=== TASK INSTRUCTIONS ===
Should the word "reply" occur in a line of the records, copy that line.

=== Excerpts from a dataset ===

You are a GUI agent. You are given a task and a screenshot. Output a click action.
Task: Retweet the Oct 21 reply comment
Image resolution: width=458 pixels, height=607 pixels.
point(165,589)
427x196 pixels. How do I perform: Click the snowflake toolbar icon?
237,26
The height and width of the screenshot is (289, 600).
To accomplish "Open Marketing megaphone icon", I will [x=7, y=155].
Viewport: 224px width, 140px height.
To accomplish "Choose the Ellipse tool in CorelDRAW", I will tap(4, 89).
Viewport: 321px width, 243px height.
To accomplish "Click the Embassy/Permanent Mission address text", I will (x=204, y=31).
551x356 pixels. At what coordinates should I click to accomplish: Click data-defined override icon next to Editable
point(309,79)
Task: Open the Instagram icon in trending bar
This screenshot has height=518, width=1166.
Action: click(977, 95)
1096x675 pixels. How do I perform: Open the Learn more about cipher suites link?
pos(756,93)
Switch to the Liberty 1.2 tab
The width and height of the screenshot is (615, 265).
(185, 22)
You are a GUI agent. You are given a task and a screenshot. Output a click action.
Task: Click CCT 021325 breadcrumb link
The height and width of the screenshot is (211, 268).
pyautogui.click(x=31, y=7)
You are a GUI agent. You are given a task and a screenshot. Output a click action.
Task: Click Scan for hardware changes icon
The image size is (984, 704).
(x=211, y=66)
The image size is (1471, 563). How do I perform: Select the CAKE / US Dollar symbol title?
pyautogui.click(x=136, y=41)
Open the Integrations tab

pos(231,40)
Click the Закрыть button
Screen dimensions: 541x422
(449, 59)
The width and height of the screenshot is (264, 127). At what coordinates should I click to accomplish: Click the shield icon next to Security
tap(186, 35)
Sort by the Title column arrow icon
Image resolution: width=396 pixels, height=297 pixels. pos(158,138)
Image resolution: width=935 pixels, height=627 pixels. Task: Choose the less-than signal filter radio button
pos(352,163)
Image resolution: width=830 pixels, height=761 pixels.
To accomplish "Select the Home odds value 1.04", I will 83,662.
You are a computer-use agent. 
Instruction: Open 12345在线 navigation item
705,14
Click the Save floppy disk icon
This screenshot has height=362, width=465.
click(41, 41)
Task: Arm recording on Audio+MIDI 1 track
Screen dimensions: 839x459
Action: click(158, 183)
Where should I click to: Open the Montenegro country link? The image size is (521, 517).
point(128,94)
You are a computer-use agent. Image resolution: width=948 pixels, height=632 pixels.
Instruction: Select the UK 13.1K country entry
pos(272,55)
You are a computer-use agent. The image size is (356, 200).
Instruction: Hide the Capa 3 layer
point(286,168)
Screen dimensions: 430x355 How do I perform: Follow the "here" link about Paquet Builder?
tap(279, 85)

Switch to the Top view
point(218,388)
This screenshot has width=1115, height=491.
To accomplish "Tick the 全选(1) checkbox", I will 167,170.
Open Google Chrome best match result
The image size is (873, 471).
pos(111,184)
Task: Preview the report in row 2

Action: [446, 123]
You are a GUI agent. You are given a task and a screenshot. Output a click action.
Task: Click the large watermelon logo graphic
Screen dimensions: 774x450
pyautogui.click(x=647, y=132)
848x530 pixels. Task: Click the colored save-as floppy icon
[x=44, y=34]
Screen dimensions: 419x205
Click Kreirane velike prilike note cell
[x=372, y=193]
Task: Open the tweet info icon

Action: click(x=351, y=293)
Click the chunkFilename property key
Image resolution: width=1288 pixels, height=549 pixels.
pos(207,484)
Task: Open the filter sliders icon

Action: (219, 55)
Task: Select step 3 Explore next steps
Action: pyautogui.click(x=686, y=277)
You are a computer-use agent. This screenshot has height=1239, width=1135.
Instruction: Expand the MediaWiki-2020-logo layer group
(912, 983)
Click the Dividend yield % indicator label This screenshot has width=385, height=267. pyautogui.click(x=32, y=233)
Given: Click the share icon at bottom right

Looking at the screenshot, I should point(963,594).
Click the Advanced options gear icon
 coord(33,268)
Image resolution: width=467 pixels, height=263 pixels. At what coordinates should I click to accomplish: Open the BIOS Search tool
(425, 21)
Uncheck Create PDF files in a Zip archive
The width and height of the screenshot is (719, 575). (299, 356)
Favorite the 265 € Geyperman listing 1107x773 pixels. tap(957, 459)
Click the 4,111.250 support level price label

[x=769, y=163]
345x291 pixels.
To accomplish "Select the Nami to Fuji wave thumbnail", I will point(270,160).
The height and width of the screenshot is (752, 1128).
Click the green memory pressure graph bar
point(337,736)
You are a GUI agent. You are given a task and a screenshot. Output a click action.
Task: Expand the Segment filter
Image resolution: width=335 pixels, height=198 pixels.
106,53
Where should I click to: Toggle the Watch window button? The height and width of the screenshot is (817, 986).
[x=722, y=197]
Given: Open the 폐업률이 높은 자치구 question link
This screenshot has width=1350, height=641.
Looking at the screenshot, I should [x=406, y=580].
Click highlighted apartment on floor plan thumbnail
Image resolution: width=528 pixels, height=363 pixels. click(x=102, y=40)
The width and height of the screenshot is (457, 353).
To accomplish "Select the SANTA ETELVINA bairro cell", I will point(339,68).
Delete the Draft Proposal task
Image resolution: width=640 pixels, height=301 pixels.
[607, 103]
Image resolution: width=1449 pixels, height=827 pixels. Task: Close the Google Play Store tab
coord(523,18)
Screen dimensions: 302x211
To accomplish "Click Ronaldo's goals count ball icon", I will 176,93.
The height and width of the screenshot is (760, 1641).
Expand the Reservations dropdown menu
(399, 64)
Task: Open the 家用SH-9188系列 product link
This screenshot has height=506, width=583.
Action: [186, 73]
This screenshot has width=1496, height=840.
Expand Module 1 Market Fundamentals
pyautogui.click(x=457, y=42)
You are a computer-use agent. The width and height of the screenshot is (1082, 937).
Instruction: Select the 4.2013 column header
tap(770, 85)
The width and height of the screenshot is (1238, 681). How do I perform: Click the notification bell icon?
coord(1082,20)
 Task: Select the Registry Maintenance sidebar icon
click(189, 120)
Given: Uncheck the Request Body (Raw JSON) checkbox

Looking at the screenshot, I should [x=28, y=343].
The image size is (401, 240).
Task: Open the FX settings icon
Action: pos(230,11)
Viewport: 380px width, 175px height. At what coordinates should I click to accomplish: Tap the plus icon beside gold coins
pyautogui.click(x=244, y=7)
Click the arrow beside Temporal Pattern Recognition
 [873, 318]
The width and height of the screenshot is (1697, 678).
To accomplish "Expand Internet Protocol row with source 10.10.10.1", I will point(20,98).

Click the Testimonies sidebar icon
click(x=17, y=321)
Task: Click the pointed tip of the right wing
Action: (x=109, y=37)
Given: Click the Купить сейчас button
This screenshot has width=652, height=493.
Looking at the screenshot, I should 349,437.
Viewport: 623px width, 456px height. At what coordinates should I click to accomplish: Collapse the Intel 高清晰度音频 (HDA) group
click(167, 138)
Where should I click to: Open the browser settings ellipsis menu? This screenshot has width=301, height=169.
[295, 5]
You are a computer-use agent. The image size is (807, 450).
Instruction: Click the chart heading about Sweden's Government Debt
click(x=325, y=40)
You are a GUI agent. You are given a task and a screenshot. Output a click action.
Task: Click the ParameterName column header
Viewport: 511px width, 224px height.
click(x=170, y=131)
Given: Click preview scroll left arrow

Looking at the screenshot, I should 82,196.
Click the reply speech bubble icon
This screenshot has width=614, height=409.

=== OUTPUT FOR THIS TASK ===
Task: Retweet the Oct 21 reply comment
Click the reply speech bubble icon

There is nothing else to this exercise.